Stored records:
....
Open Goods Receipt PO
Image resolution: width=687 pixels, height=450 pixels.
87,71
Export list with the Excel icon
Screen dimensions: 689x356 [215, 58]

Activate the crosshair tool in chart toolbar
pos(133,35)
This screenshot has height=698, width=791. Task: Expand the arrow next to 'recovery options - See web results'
....
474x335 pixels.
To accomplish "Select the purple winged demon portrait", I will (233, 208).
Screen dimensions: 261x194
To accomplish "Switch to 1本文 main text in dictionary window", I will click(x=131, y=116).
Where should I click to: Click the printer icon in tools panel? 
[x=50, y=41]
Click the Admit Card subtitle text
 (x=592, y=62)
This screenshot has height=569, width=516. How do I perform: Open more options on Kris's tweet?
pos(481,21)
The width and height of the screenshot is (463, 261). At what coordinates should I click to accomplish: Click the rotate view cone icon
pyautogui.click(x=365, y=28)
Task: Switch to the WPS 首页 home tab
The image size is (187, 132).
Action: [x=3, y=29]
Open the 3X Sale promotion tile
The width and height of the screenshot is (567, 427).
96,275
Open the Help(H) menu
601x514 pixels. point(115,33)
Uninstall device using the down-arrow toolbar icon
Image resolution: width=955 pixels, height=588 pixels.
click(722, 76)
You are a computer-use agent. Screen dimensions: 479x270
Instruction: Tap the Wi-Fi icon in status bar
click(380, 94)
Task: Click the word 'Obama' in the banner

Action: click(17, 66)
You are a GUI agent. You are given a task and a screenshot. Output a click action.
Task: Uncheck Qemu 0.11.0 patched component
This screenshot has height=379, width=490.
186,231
....
[Your assignment] Find the word "will" in the entries above and gather every line that holds it.

[Problem solution]
To accomplish "Select the purple winged demon portrait", I will (233, 208).
To accomplish "Switch to 1本文 main text in dictionary window", I will click(x=131, y=116).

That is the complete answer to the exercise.